Document:
————
Will Weaver (born William Weller; 1950 in Park Rapids, Minnesota), is an American author.

Background
Weaver was raised on a dairy farm near Park Rapids, Minnesota, where his parents, who were of Scandinavian descent, farmed 150 acres. In Weaver's youth, he enjoyed fishing and participating in sports (he was the captain of his high school basketball team). At 16 years of age, he once finished second in a demolition derby. One of three children, he attended the local country school. Weaver attended Saint Cloud State University, 1968–69; University of Minnesota, B.A., 1972; Stanford University, M.A., 1979.

Career
His debut was Red Earth, White Earth, about a native Minnesotan returning to his home town due to conflicts between white farmers and local Native Americans. It was made into a CBS-TV movie in 1989. His 1989 short story collection, A Gravestone Made of Wheat and Other Stories, won many awards, including the Minnesota Book Award for Fiction. The title story was produced in 2006 as the independent feature film Sweet Land, featuring Ned Beatty.
————
Excerpted records:
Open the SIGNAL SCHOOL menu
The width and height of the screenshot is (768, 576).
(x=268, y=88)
————
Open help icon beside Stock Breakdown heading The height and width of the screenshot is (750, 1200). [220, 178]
————
To be done:
Retype the Will Weaver text in full, word for word. The data here comes from a different source than the Will Weaver text.

Solution to this task:
Will Weaver (born William Weller; 1950 in Park Rapids, Minnesota), is an American author.

Background
Weaver was raised on a dairy farm near Park Rapids, Minnesota, where his parents, who were of Scandinavian descent, farmed 150 acres. In Weaver's youth, he enjoyed fishing and participating in sports (he was the captain of his high school basketball team). At 16 years of age, he once finished second in a demolition derby. One of three children, he attended the local country school. Weaver attended Saint Cloud State University, 1968–69; University of Minnesota, B.A., 1972; Stanford University, M.A., 1979.

Career
His debut was Red Earth, White Earth, about a native Minnesotan returning to his home town due to conflicts between white farmers and local Native Americans. It was made into a CBS-TV movie in 1989. His 1989 short story collection, A Gravestone Made of Wheat and Other Stories, won many awards, including the Minnesota Book Award for Fiction. The title story was produced in 2006 as the independent feature film Sweet Land, featuring Ned Beatty.